* DATA PROVIDED *

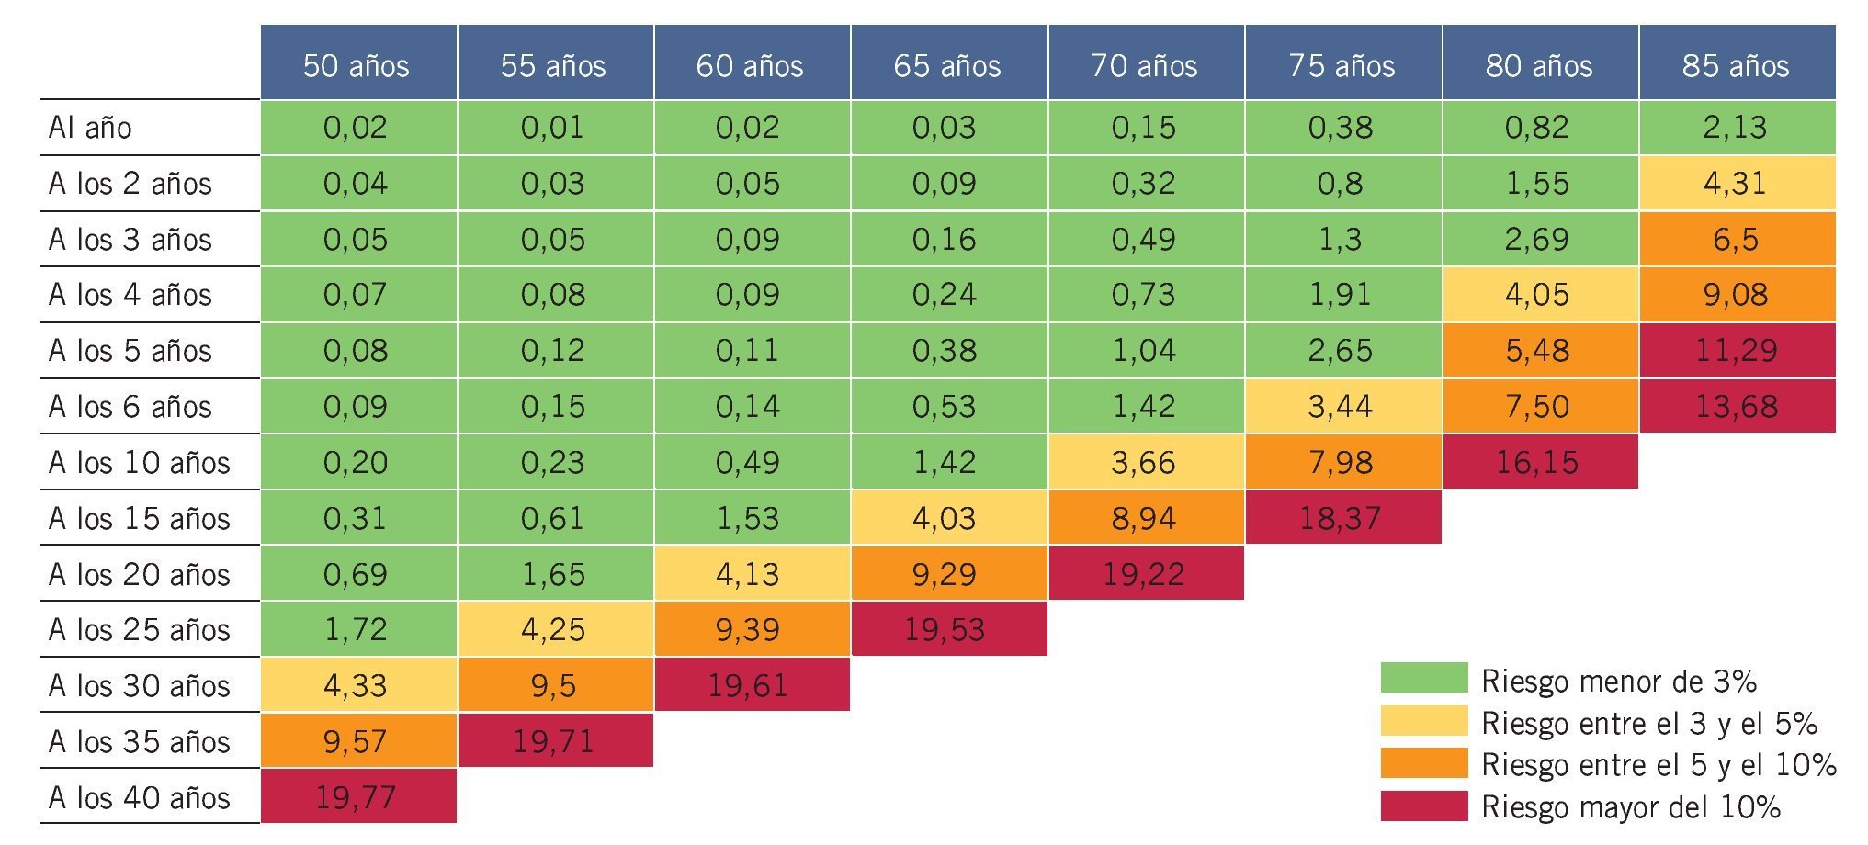Select the cell showing 2,13
1868x845 pixels.
[x=1736, y=128]
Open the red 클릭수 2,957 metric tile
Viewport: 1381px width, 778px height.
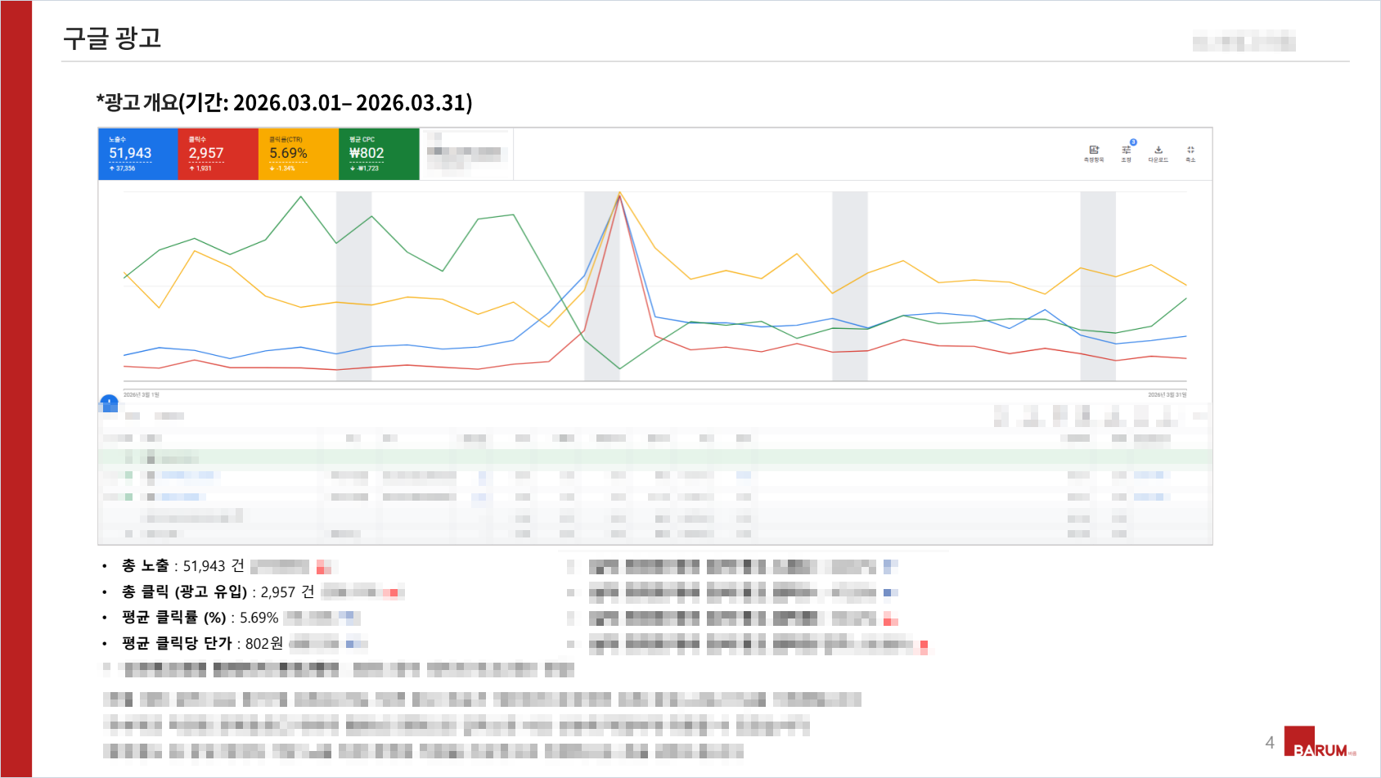(218, 154)
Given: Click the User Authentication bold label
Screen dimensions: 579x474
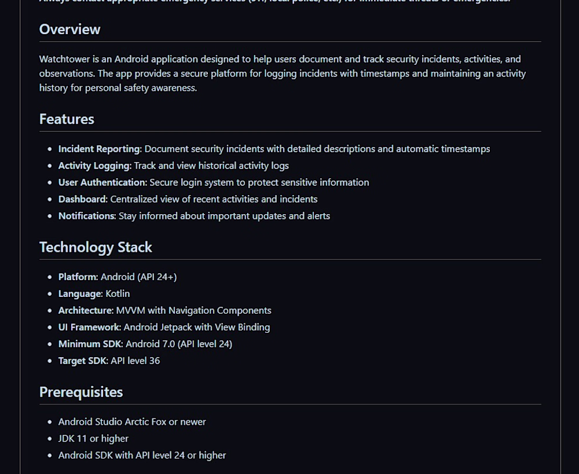Looking at the screenshot, I should pyautogui.click(x=102, y=182).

* DESCRIPTION OF THE TASK *
Please, leaving out all pictures, transcribe exactly the lines above from the one containing "Viewport: 1381px width, 778px height." through the final line, both included.

* RESULT OF THE EXERCISE *
Viewport: 1381px width, 778px height.
(218, 154)
Given: Click the User Authentication bold label
Screen dimensions: 579x474
Looking at the screenshot, I should pyautogui.click(x=102, y=182).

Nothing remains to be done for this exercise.